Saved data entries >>
[Start of section]
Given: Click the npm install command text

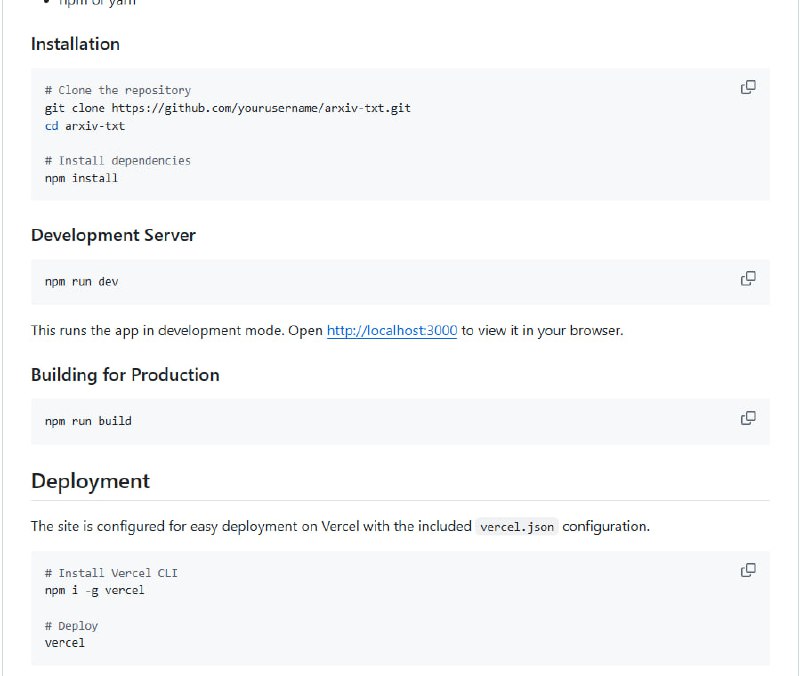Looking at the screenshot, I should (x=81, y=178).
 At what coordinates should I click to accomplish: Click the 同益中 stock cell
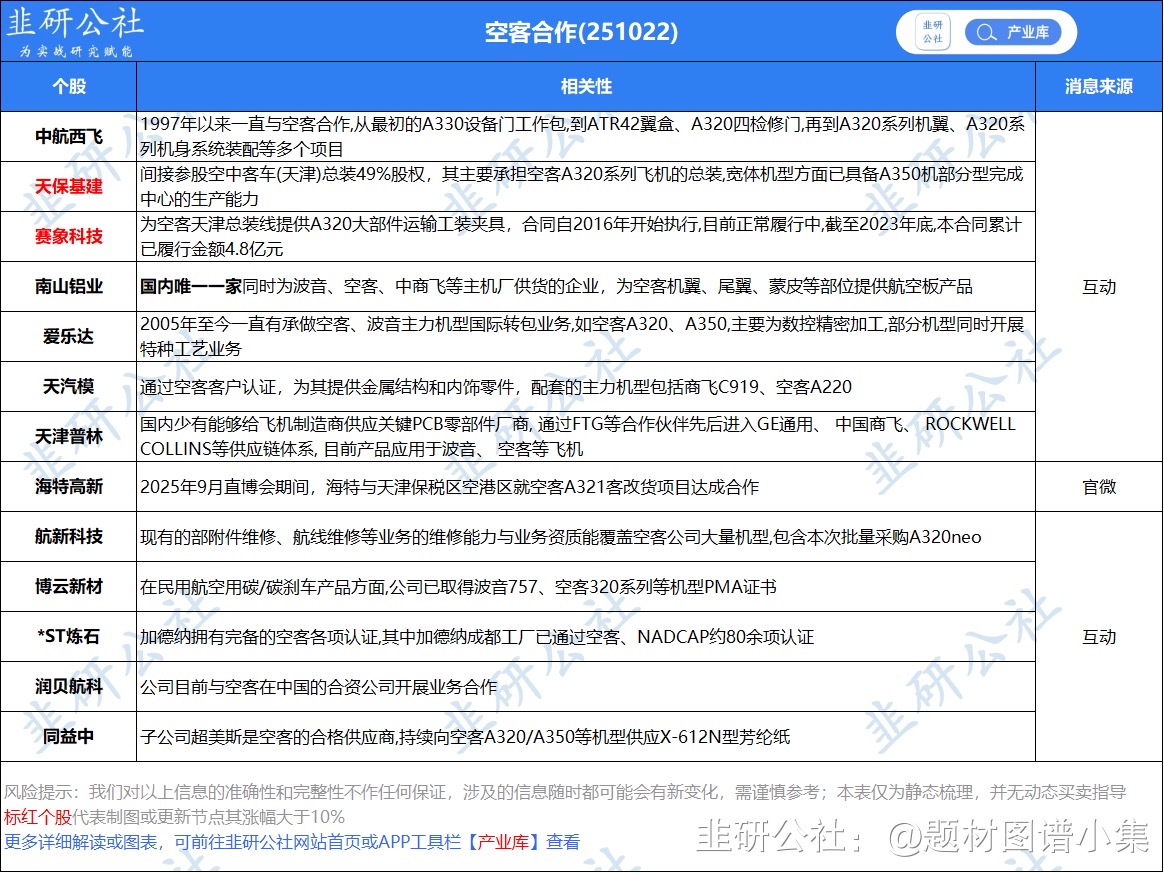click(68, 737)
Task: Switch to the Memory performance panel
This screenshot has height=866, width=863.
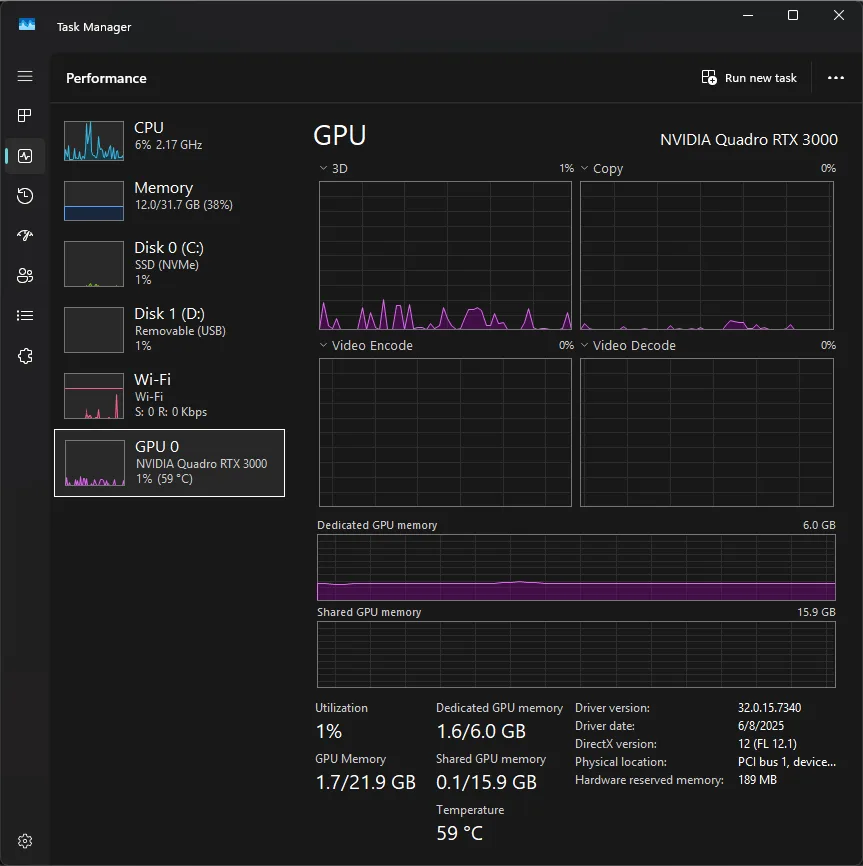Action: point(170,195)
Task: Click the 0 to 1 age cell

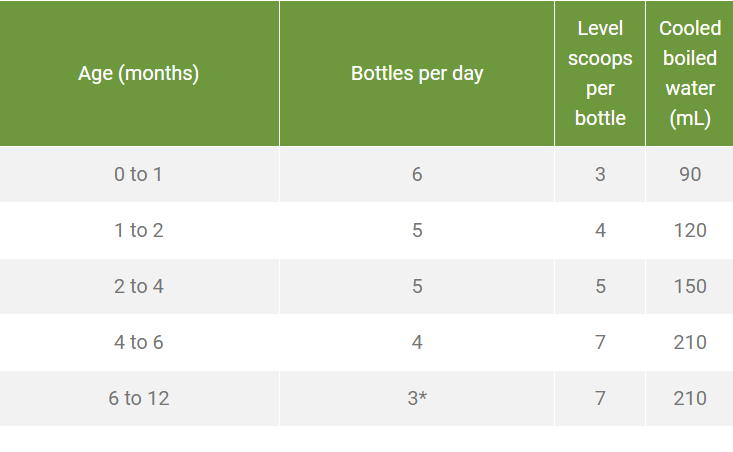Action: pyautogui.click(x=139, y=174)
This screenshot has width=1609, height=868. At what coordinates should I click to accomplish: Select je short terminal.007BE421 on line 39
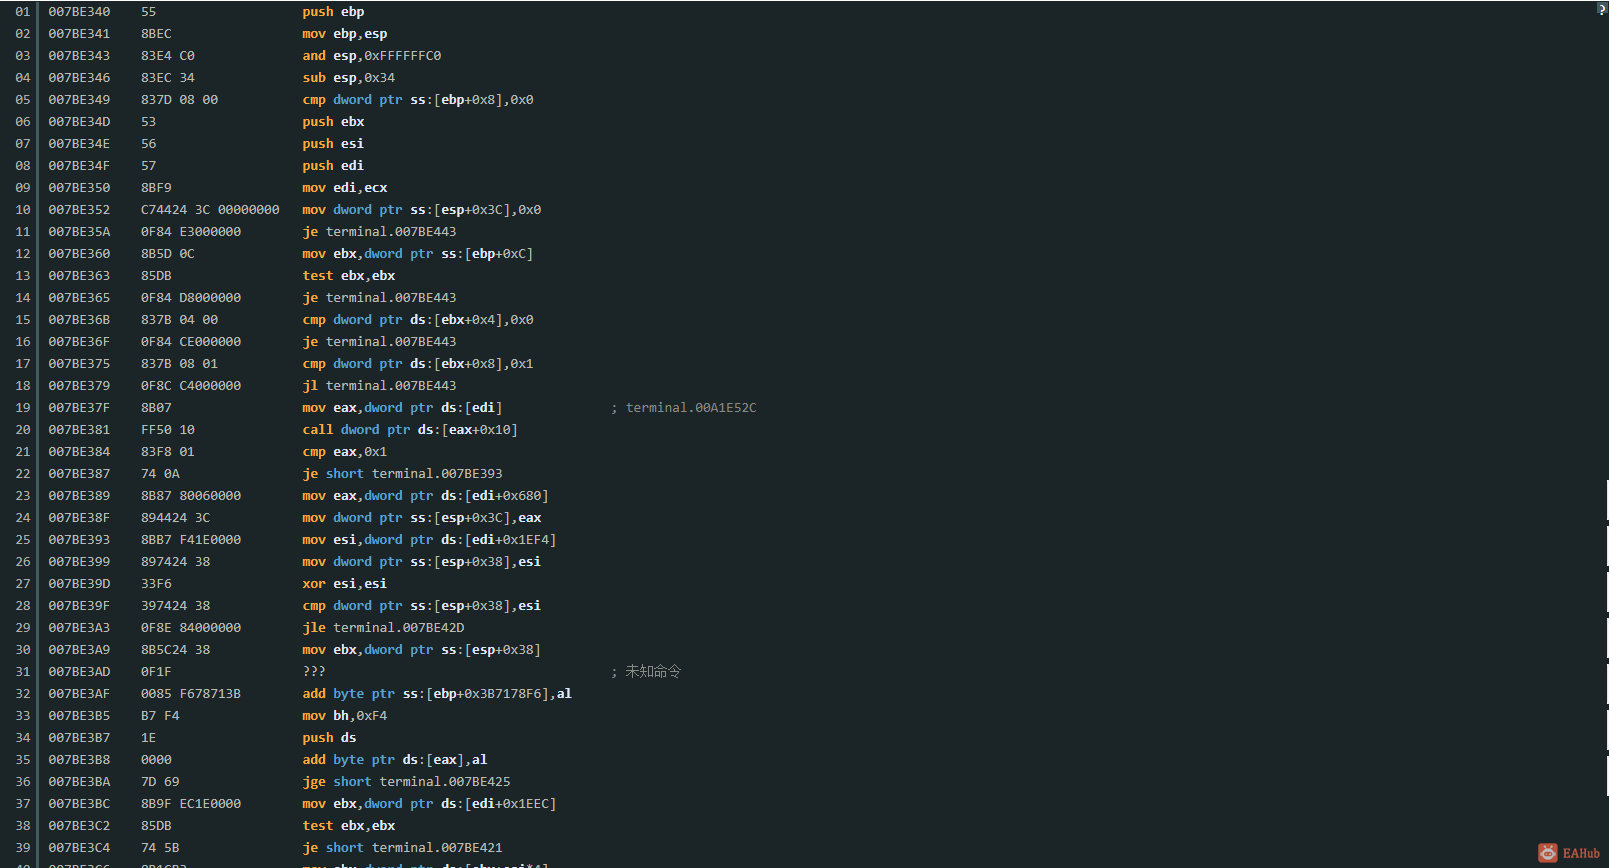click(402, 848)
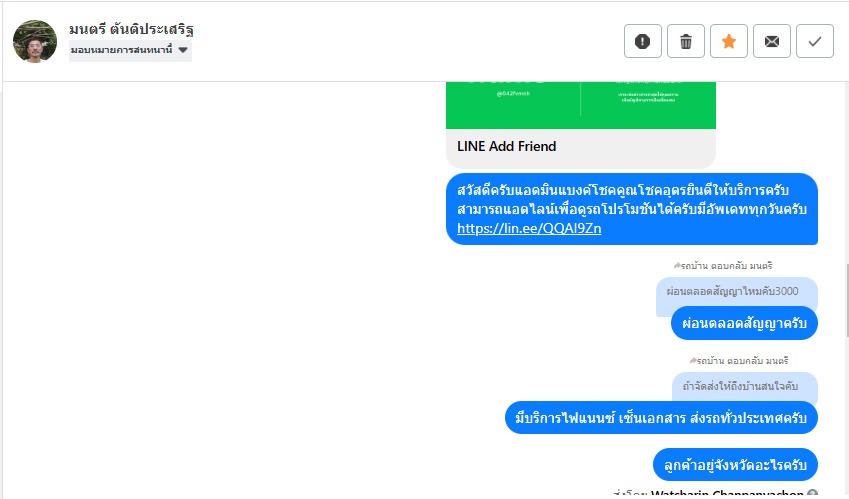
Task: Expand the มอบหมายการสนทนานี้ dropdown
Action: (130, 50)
[End of section]
Description of the task >> Apart from the pictures, return the records exactly.

Expected output >>
Given: Click the npm install command text

Looking at the screenshot, I should (x=81, y=178).
 At what coordinates should I click to accomplish: Click the 同益中 stock cell
click(68, 737)
Task: Switch to the Memory performance panel
This screenshot has height=866, width=863.
Action: point(170,195)
Task: Click the 0 to 1 age cell

Action: pyautogui.click(x=139, y=174)
This screenshot has width=1609, height=868. At what coordinates should I click to accomplish: Select je short terminal.007BE421 on line 39
click(402, 848)
Task: Expand the มอบหมายการสนทนานี้ dropdown
Action: (130, 50)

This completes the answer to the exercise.